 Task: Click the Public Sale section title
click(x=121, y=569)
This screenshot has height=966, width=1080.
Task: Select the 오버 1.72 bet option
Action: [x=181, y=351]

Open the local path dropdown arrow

...

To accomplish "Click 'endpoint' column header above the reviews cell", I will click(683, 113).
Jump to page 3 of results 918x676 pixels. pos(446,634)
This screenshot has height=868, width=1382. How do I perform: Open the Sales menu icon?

◆ **Exercise objective**: Return solely the number of lines in the data that include the word "Open".

◆ **Expected answer**: 2